Exercising control, making life easier
Karen Smith is the Engen Diesel Club/eFuel marketing manager and a rose amongst the thorns of the fuel industry. DAVID SHEPHERD interviewed her at Engen’s offices in the leafy suburb of Parktown, Johannesburg.
From nursing to fuel. That’s the rather unusual career tale of Karen Smith. Incredibly, this native Jo’burger – a leading light in the traditionally male-dominated world of transport and fuel – initially had designs on the nursing profession. For various reasons, this was not to be. Instead, she joined Engen in 1994. It was a very good move – Smith quips that she probably has diesel in her veins. She began on the central order board, moving to become a credit and marketing assistant before moving to EDC Sales and Marketing 12 years ago.
When asked whether the industry presents any challenges specific to women, Smith notes that “you either enjoy it or you don’t”. But she is quick to point out that many more women are entering the industry than in the past. Things are easier for newcomers than in days gone by. “Previously, it was unusual and even ground-breaking for women to enter our industry; it’s more widely accepted now,” she notes.
Naturally, members of the fairer sex receive ongoing training (along with their male counterparts). “Training is very important and the company takes individual requirements very seriously,” says Smith who will herself soon attend a course called “Leaders in Oil and Energy: developing industry leadership”, run jointly by the South African Petroleum Industry Association, Wits Business School and the Chemical Industry Education and Training Authority.
Smith might be a very important person to transport operators but this has not stopped her taking her family as seriously as she does her customers. She is married to a mining chemicals director with an equally busy schedule. “This means planning is needed to create as much quality family time as possible,” she says. Her seven year old son recently caught his first Tigerfish (a big one, and unassisted, she says) in Chobe National Park in Botswana, while her hobby of scrap-booking means her youngest son of five will have plenty of mementoes to look back on from his early years.
On a professional level, Smith says the Engen Diesel Club (EDC) provides a valuable service to transport operators. “The EDC is a system designed to combat fuel fraud, offered to transport operators and their fleet managers by Engen. The EDC assists with fuel cost savings and supplies accurate and timely fleet reporting. In 2008 Engen received the FOCUS on Excellence Best Supplier of Fuel award, in no small part as a result of the work of the EDC,” she reveals.
As the marketing manager for the EDC, Smith travels extensively, meeting with dealers and forecourt managers to ensure that the functioning of the two main EDC products – either an EDC swipe card or an eFuel Tag – fit as seamlessly as possible into the forecourt operations of all dealers. Recently she visited 17 sites, taking her from Johannesburg via Harrismith, to Durban, Port Shepstone, Stanger and Richards Bay and back. Petronas – of which Engen is a subsidiary – is based in Kuala Lumpar, and Smith will soon travel there on behalf of the EDC.

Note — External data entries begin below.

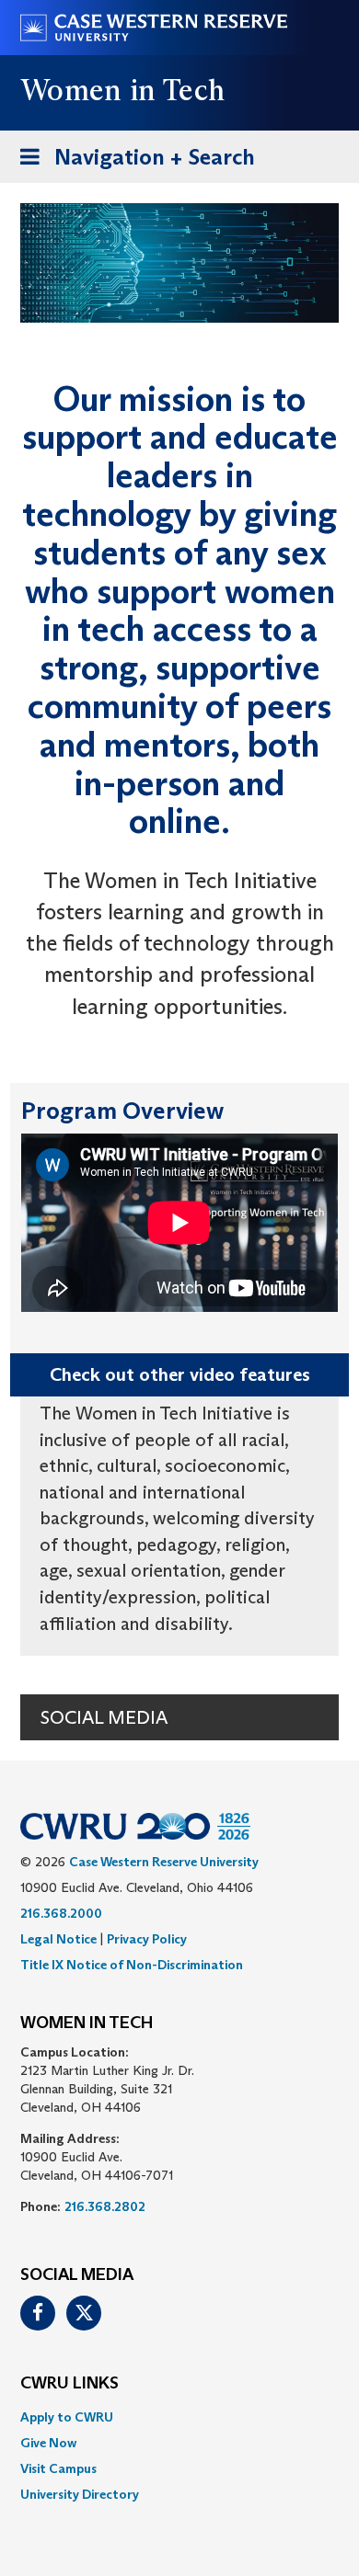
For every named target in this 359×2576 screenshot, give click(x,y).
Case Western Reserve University (164, 1861)
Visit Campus (58, 2468)
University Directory (79, 2494)
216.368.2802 (104, 2206)
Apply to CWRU (66, 2417)
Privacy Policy (147, 1939)
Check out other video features (180, 1374)
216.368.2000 (61, 1913)
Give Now (48, 2442)
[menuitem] (179, 2417)
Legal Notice (58, 1939)
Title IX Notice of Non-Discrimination (131, 1964)
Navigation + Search (131, 162)
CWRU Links (69, 2384)
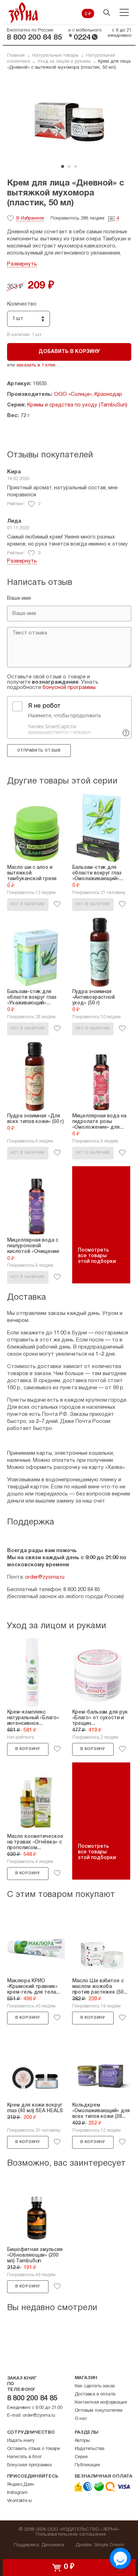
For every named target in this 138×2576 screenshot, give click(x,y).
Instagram (17, 2493)
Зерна (23, 12)
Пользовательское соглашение (71, 2534)
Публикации (87, 2465)
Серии (81, 2457)
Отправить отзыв (39, 750)
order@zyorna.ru (44, 1577)
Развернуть (22, 264)
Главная (16, 55)
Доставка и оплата (95, 2394)
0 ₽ (88, 14)
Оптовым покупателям (98, 2411)
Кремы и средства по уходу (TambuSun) (77, 405)
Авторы (82, 2441)
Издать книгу (21, 2441)
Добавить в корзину (69, 351)
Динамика (52, 2545)
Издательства (90, 2449)
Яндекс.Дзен (20, 2485)
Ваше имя (19, 598)
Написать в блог (24, 2457)
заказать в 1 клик (36, 365)
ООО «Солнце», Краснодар (88, 394)
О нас (81, 2419)
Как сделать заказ (95, 2386)
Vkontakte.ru (19, 2501)
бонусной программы (69, 687)
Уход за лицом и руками (64, 61)
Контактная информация (101, 2402)
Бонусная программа (29, 2465)
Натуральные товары (55, 55)
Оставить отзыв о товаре (33, 2449)
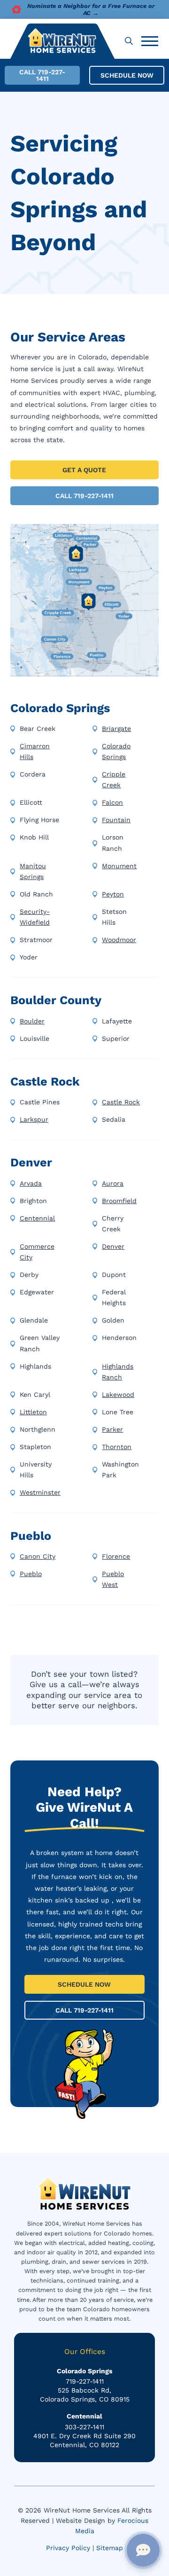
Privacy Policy (68, 2548)
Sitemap (109, 2548)
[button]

The EDC has been around since the 1980s but Smith is realistic about the challenge that confronts operators, saying no system can completely cut out fraud. “We will always have it, but we can make it harder to commit this crime,” says Smith. The eFuel technology was introduced into South Africa around early 2000. According to Smith the technology confirms that the right vehicle is being filled with no human input required. “The pump will not switch on unless authorised by an eFuel-equipped vehicle. A fully automated process prevents intentional manipulation or accidental error,” she explains.
Smith says Engen’s vision is to be “the champion in Africa by 2016”. With employees like this dynamic professional, who says she is very proud to be part of a company which, in her eyes has no competition, that’s a distinct possibility.